Written request: Switch every "Instruction" in these lines to "Command" and give the lines again, with nothing else changed.
━━━━━ Provided data ━━━━━
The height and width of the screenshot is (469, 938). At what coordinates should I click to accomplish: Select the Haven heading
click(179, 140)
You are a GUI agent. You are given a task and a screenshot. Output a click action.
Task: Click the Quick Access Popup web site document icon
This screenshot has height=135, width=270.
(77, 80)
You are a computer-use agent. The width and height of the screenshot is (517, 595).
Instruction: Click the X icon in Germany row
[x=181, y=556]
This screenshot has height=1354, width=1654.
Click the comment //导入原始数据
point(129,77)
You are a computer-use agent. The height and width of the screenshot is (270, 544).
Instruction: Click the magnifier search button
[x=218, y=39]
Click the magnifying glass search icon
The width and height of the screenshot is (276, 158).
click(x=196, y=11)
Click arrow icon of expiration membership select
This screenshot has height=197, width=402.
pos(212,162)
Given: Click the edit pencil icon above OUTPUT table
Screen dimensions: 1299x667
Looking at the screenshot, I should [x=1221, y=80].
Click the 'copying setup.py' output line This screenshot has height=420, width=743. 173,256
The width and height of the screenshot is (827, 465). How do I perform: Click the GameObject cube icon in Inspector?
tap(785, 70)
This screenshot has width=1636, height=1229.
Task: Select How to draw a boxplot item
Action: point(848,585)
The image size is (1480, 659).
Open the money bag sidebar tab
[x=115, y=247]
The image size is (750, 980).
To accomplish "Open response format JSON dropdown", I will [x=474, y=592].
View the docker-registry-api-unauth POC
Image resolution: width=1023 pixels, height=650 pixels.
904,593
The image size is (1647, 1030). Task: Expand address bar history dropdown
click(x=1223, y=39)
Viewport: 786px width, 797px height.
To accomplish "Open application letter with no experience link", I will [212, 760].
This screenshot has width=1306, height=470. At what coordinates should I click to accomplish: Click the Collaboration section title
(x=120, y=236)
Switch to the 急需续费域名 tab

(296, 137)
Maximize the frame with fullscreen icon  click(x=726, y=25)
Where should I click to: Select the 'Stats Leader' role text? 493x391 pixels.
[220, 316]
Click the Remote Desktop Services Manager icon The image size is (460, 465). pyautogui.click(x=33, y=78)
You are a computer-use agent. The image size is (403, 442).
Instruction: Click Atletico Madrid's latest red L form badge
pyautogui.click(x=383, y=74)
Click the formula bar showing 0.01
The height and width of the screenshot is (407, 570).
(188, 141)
━━━━━
Exercise answer:
The height and width of the screenshot is (469, 938). At what coordinates should I click to accomplish: Select the Haven heading
click(179, 140)
You are a GUI agent. You are given a task and a screenshot. Output a click action.
Task: Click the Quick Access Popup web site document icon
This screenshot has height=135, width=270.
(77, 80)
You are a computer-use agent. The width and height of the screenshot is (517, 595).
Command: Click the X icon in Germany row
[x=181, y=556]
This screenshot has height=1354, width=1654.
Click the comment //导入原始数据
point(129,77)
You are a computer-use agent. The height and width of the screenshot is (270, 544).
Command: Click the magnifier search button
[x=218, y=39]
Click the magnifying glass search icon
The width and height of the screenshot is (276, 158).
click(x=196, y=11)
Click arrow icon of expiration membership select
This screenshot has height=197, width=402.
pos(212,162)
Given: Click the edit pencil icon above OUTPUT table
Screen dimensions: 1299x667
Looking at the screenshot, I should [x=1221, y=80].
Click the 'copying setup.py' output line This screenshot has height=420, width=743. 173,256
The width and height of the screenshot is (827, 465). How do I perform: Click the GameObject cube icon in Inspector?
tap(785, 70)
This screenshot has width=1636, height=1229.
Task: Select How to draw a boxplot item
Action: point(848,585)
The image size is (1480, 659).
Open the money bag sidebar tab
[x=115, y=247]
The image size is (750, 980).
To accomplish "Open response format JSON dropdown", I will [x=474, y=592].
View the docker-registry-api-unauth POC
Image resolution: width=1023 pixels, height=650 pixels.
904,593
The image size is (1647, 1030). Task: Expand address bar history dropdown
click(x=1223, y=39)
Viewport: 786px width, 797px height.
To accomplish "Open application letter with no experience link", I will [212, 760].
This screenshot has width=1306, height=470. At what coordinates should I click to accomplish: Click the Collaboration section title
(x=120, y=236)
Switch to the 急需续费域名 tab

(296, 137)
Maximize the frame with fullscreen icon  click(x=726, y=25)
Where should I click to: Select the 'Stats Leader' role text? 493x391 pixels.
[220, 316]
Click the Remote Desktop Services Manager icon The image size is (460, 465). pyautogui.click(x=33, y=78)
You are a computer-use agent. The image size is (403, 442).
Command: Click Atletico Madrid's latest red L form badge
pyautogui.click(x=383, y=74)
Click the formula bar showing 0.01
The height and width of the screenshot is (407, 570).
(188, 141)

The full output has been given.